Check each line of the data for the string "info". Report how many have it, and give nothing else.

***** Entries supplied *****

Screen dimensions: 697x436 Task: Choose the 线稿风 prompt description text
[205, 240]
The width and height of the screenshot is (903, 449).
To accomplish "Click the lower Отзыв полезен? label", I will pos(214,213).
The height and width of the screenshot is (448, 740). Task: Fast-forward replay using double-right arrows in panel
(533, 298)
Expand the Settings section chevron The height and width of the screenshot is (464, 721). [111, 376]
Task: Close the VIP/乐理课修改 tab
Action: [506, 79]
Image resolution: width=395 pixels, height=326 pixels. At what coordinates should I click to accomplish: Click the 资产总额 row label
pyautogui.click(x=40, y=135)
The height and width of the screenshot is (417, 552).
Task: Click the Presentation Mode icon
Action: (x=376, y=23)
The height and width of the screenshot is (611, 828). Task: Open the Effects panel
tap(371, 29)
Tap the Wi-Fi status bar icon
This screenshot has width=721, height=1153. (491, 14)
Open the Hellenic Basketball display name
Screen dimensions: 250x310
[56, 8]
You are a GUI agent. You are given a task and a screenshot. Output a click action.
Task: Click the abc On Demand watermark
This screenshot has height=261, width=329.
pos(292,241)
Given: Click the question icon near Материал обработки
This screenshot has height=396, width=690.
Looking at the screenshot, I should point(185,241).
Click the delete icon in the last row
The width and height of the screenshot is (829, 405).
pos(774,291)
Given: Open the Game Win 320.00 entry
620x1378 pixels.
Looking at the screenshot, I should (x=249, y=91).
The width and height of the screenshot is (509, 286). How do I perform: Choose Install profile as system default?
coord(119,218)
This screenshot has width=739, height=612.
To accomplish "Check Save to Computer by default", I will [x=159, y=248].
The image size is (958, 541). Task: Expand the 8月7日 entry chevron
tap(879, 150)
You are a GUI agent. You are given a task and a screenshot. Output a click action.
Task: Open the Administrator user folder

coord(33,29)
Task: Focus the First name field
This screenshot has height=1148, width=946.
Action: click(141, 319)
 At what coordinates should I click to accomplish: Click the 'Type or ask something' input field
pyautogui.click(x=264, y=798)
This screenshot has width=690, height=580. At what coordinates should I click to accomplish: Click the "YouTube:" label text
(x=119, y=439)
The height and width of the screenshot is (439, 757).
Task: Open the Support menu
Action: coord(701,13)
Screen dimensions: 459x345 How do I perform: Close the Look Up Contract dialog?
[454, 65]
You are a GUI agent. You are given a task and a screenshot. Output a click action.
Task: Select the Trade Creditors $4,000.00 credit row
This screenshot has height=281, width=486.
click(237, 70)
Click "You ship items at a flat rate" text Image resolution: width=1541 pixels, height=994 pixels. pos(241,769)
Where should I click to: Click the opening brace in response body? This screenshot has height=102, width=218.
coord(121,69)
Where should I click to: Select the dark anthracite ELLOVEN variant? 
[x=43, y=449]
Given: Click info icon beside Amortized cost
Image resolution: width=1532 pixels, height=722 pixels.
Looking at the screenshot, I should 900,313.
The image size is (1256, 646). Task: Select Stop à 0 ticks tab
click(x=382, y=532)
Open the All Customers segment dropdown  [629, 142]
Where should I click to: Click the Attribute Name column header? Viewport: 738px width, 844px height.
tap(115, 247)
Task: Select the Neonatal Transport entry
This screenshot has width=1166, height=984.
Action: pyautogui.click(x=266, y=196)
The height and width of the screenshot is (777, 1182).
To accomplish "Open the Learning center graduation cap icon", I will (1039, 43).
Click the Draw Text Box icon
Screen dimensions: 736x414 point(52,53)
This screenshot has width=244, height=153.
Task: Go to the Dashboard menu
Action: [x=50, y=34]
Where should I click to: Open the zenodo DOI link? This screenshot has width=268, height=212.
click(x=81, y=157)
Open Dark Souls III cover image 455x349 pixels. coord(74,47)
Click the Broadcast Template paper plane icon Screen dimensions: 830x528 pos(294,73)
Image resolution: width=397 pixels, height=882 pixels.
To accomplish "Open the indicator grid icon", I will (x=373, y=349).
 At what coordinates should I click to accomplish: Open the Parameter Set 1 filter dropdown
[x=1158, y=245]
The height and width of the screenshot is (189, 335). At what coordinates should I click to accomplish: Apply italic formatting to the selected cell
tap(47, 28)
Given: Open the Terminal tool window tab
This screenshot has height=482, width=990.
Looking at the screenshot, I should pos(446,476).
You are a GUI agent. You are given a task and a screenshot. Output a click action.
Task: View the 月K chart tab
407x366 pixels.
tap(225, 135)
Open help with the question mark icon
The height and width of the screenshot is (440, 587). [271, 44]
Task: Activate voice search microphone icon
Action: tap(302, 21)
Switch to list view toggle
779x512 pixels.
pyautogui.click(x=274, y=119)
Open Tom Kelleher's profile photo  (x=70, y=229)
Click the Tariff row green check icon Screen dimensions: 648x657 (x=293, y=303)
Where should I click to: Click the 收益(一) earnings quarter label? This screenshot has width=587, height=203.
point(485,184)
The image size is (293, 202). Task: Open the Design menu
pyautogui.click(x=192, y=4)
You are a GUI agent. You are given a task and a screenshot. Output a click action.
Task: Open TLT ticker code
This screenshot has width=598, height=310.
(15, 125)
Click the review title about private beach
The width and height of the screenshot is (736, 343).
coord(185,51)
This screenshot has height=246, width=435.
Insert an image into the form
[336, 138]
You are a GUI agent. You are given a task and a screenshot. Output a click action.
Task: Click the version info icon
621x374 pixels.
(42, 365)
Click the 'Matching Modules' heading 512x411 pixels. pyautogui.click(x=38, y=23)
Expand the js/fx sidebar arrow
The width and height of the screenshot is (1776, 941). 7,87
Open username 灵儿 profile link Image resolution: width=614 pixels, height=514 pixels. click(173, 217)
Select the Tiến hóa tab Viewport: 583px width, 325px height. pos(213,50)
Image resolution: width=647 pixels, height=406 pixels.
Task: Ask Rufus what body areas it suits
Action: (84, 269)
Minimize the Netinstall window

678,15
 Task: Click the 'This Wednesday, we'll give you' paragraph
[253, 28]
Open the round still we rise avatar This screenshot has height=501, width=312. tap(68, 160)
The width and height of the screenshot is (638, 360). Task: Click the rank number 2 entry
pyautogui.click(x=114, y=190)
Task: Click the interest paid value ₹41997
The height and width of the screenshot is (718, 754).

*****

## Result for this exercise
2